> **DESCRIPTION OF THE TASK**
Reproduce verbatim the line containing "Screen dimensions: 939x560" and every line that follows it through the end of the entries below, omitting all pictures.

BEGIN THE INPUT

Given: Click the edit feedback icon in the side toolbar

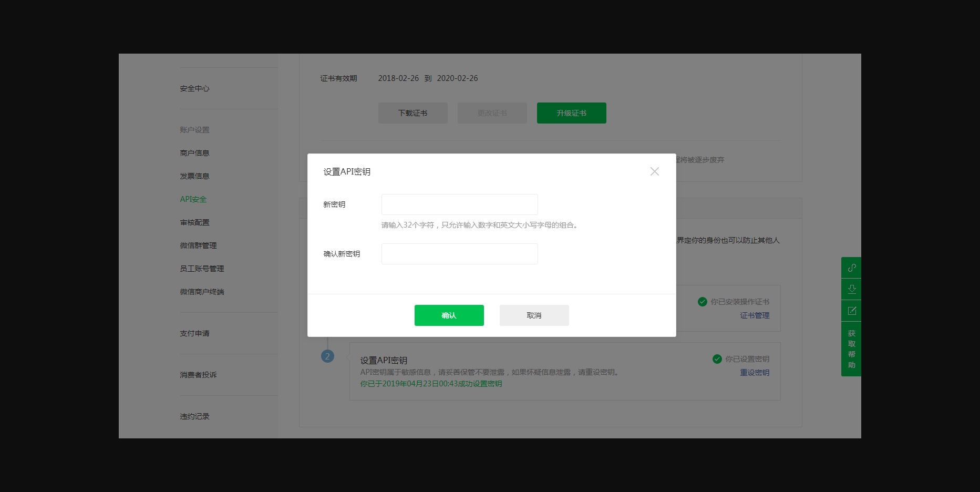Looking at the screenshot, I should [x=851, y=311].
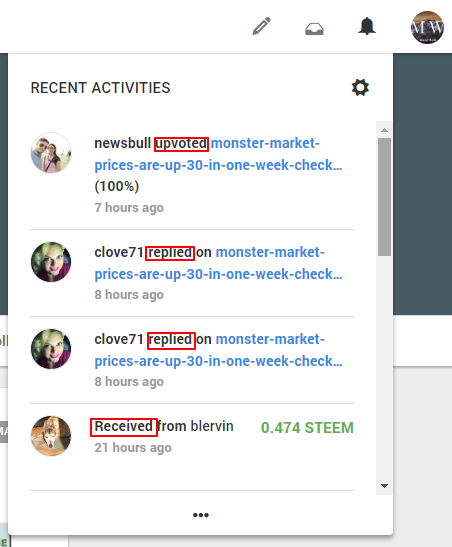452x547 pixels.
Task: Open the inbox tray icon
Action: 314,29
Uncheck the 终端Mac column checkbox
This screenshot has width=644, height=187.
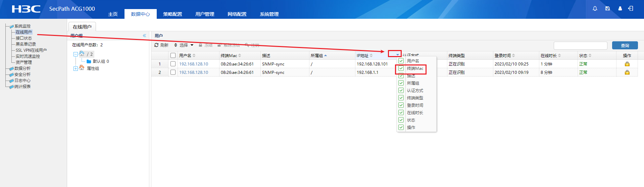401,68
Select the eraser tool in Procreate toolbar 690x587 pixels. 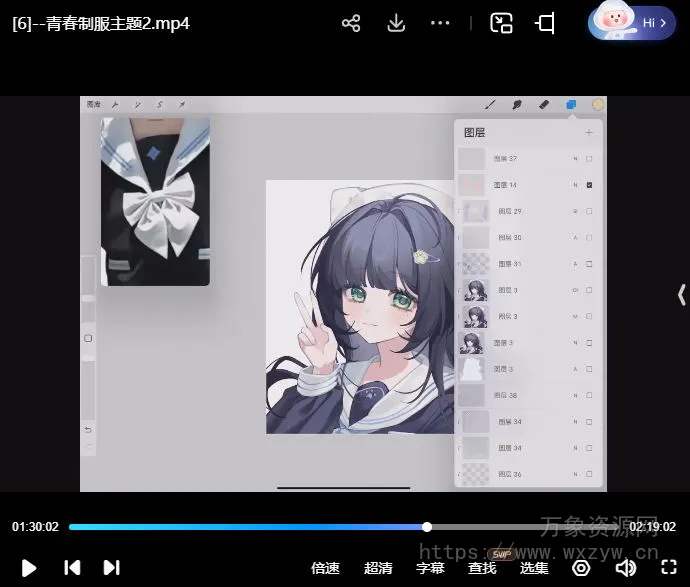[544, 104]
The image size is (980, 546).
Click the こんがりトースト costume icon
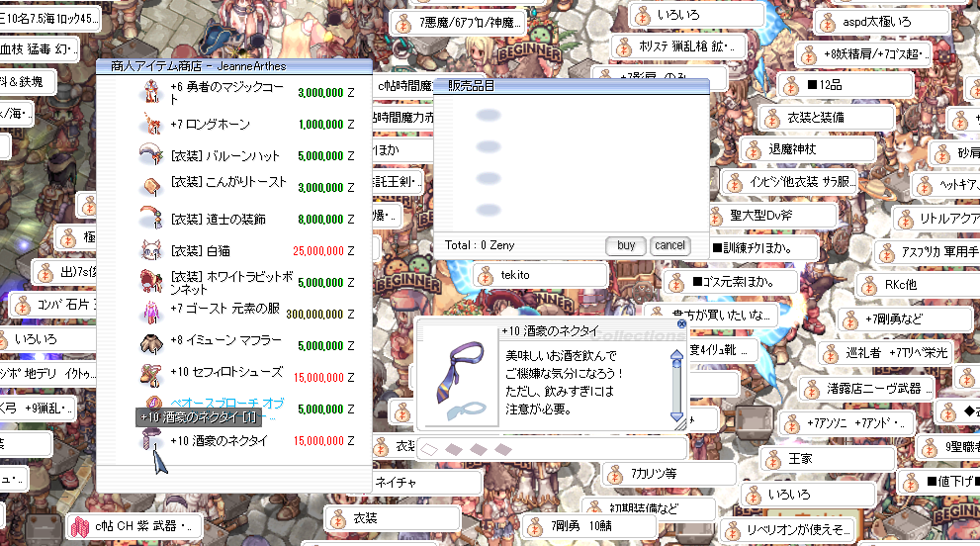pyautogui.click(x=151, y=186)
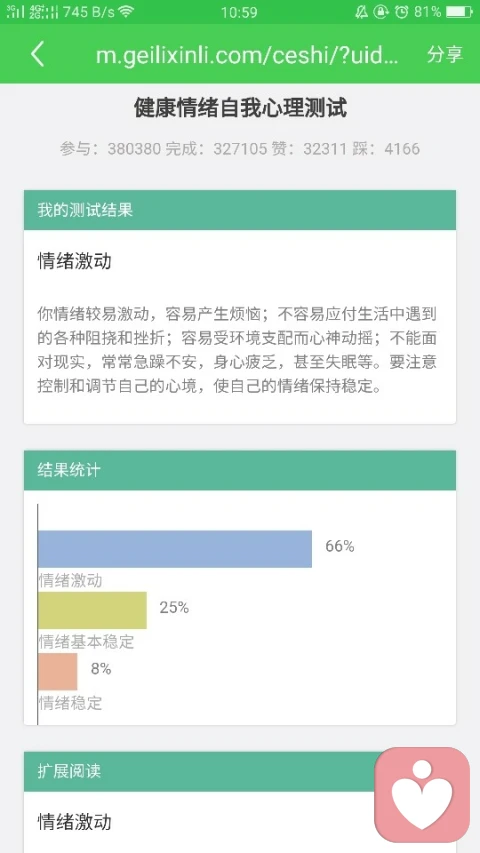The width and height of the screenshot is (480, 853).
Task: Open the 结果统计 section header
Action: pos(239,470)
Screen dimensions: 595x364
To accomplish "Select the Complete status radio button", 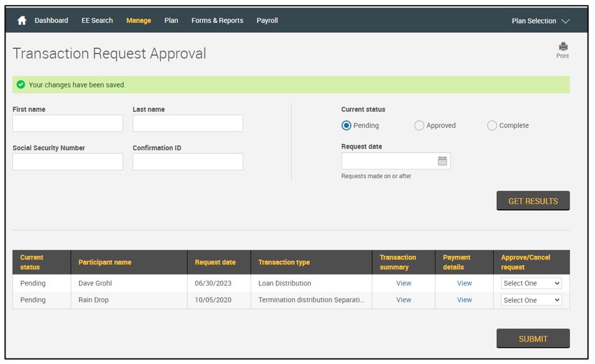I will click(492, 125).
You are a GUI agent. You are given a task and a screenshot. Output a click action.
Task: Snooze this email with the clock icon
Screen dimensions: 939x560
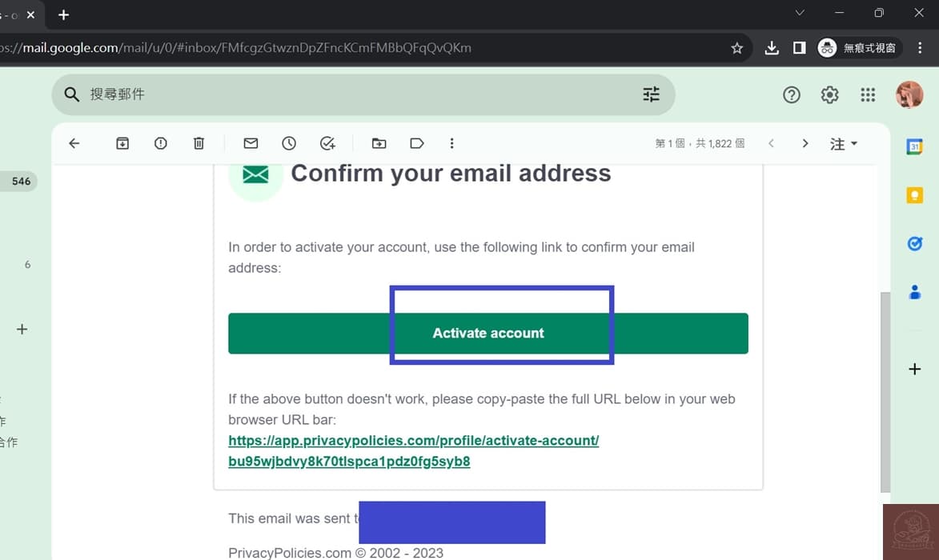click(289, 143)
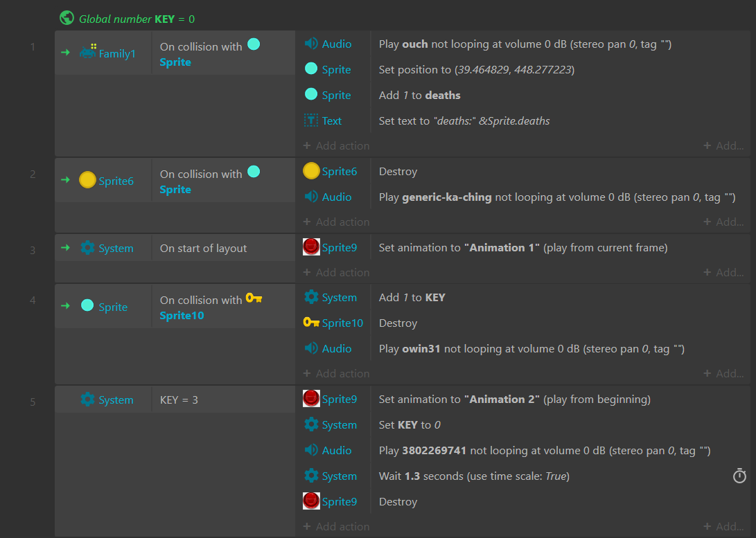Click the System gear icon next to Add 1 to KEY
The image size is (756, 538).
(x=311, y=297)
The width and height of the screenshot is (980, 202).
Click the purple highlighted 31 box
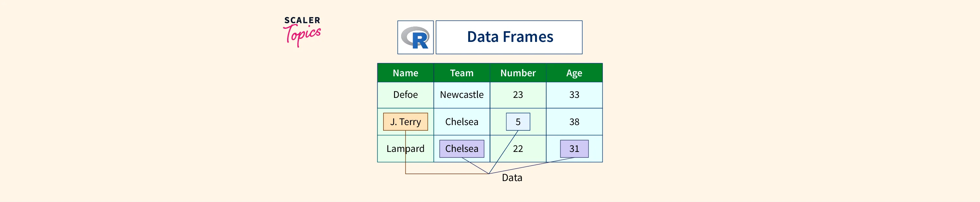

END THE INPUT

> **RESULT BELOW**
Screen dimensions: 939x560
click(289, 143)
Click the System gear icon next to Add 1 to KEY
The image size is (756, 538).
(x=311, y=297)
The width and height of the screenshot is (980, 202).
Click the purple highlighted 31 box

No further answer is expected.